一体なぜ?床の上でセックスするのが好きな女性の事情/中川淳一郎

布団を敷かず床の上でセックスをするのが好きな女性がいた。彼女の名前は山口さん。彼女曰く、「布団は落ち着いて寝る場所。床はセックスをする場所」なのだという。彼女の家には2週間に一度行くような関係性になったのだが、彼女の家から戻る度に、体が痛くて仕方がなかった。

何しろ、フローリングの上でエロをするものだから、膝やら尻、背中などありとあらゆる場所が擦れてしまい、猛烈に痛いのである。正常位の場合は、膝に負担がかかり、擦れて赤くなるどころではなく、まるで転んだかのような擦り傷ができてしまうのだ。バックでやるにしても膝をフローリングの上で固定するものだから擦れてしまう。

彼女との体の相性は良かったため、毎度痛さはあったものの挿入しているときの気持ちよさが勝り、そのまま痛みを忘れながら行為に及ぶのだが、終わった後に全身各所が擦れてしまうのだ。

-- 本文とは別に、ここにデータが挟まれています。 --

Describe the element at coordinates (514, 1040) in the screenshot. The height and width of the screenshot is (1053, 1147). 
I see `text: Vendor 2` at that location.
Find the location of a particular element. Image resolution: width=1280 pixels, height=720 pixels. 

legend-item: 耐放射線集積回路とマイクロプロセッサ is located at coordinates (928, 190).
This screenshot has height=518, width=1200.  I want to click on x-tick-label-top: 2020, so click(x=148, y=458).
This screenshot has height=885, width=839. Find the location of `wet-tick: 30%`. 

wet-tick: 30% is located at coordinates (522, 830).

彼女自身に傷はないのかを聞いてみたが、あっけらかんと言った。

「えっ、私は痛かったらすぐにそこが触れないようにするし、基本、男の人みたいに激しく動くワケじゃない。せいぜい体面座位と騎乗位のときぐらいしか私が激しく動くことはないので、全然問題ないよ。それにしてもニノミヤさん、毎度ウチに来る度に傷を負うね(苦笑)」

いやいや、あなたが布団を敷いてくれないからそうなるのでしょうよ、と思いながらも、毎度誘惑に負けて彼女とセックスをし、そして満身創痍の状況になって深夜の荻窪駅前を歩いて最終電車に乗って帰る日々が続いた。

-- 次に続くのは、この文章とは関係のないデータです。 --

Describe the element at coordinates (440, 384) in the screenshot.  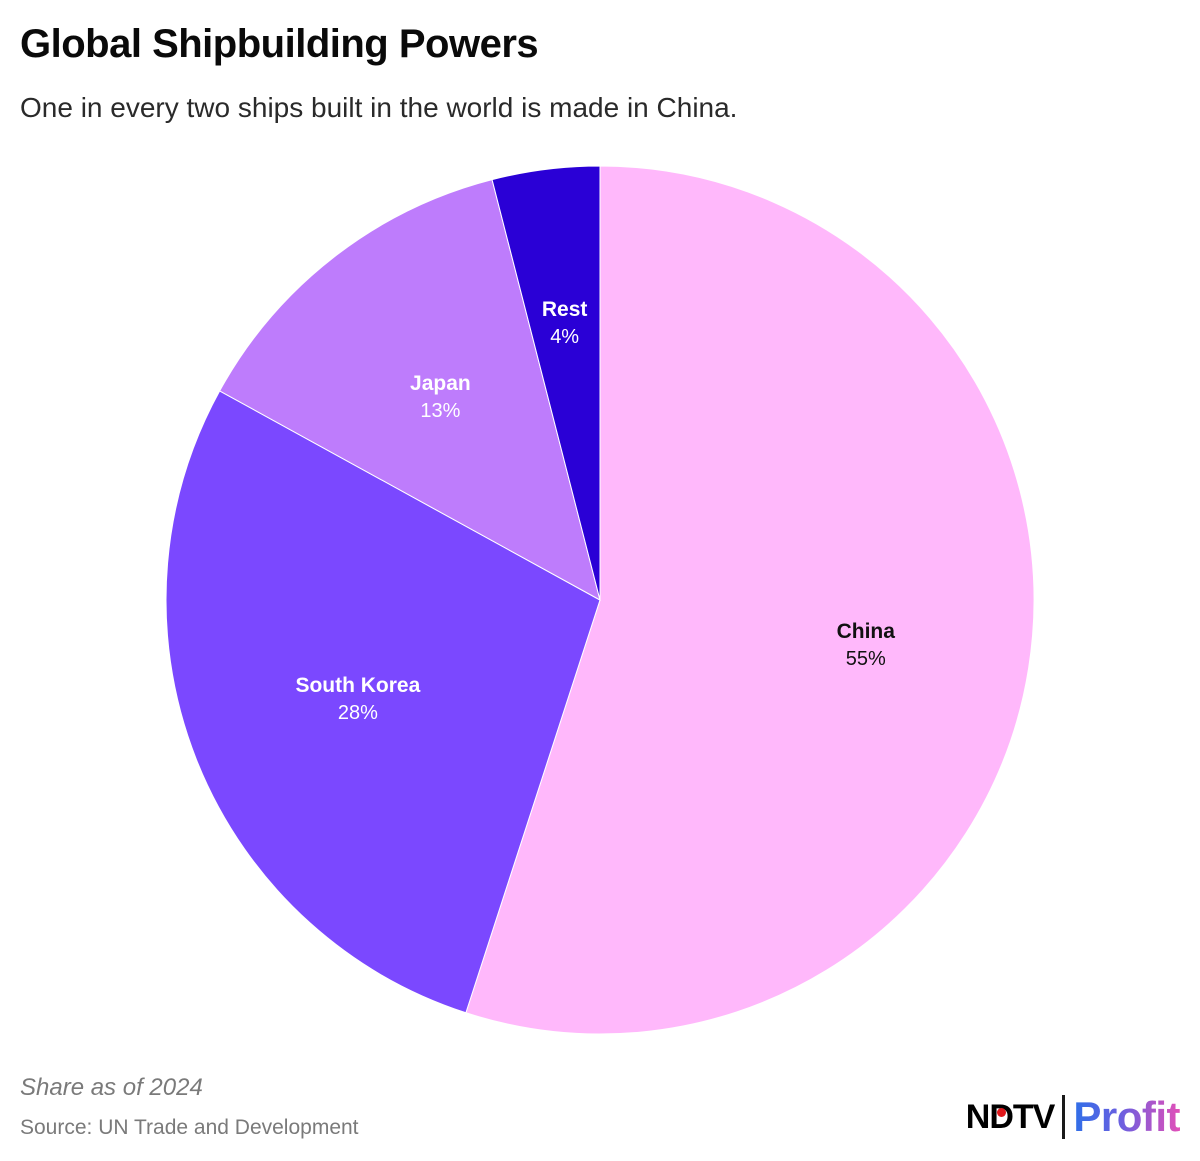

一度傷を負ってしまうとその傷は2週間ほどは消えてくれず、風呂に入る度に痛くて仕方がないし、垢すりタオルで思いっきり擦ってしまうと激痛が走るのである。彼女の家に夏・秋と通う日々が続いたのだが、問題は冬だった。果たして冬も床でやるのだろうか。

答えはシンプルだった。

「もちろんよ。私の家、床暖房があるから暖かいよ」

かくして、彼女と過ごす最初の冬も夏と秋とは変わらず床でセックスをする状態が続いた。僕の身体は傷が増え続け、別の女性とセックスをするときは「一体どうしたの?」と言われたが、本当のことを言うわけにもいかず、「酔っ払って転んでしまった」と言う他なかった。

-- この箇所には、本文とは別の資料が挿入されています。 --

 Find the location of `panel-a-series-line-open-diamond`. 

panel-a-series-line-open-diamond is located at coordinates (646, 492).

冬が終わりそうになった3月の第2週、この週は2回山口さんの家に行かせてもらった。普段は2週間ほど間が空くため、傷も若干癒えるのだが、このときはあまりに間隔が短かった。ついにこの日は膝のかさぶたがはがれ、血が出てくる始末。「うわっ!」と山口さんは驚いたようだったが、こう続けた。

「体位変えればなんとかなるでしょ?」

かくして膝が床に触れない「松葉くずし」や背面座位でこの日は無事3回の射精に至ったのだが、このとき、「ちょっとこのままだとオレの身体は痛みに耐えられない……」という気持ちになってしまった。

元々体の相性は非常によかったのだが、せめて布団でこれからはできないか? と懇願してみた。すると彼女は「床がいい」と頑なに拒否。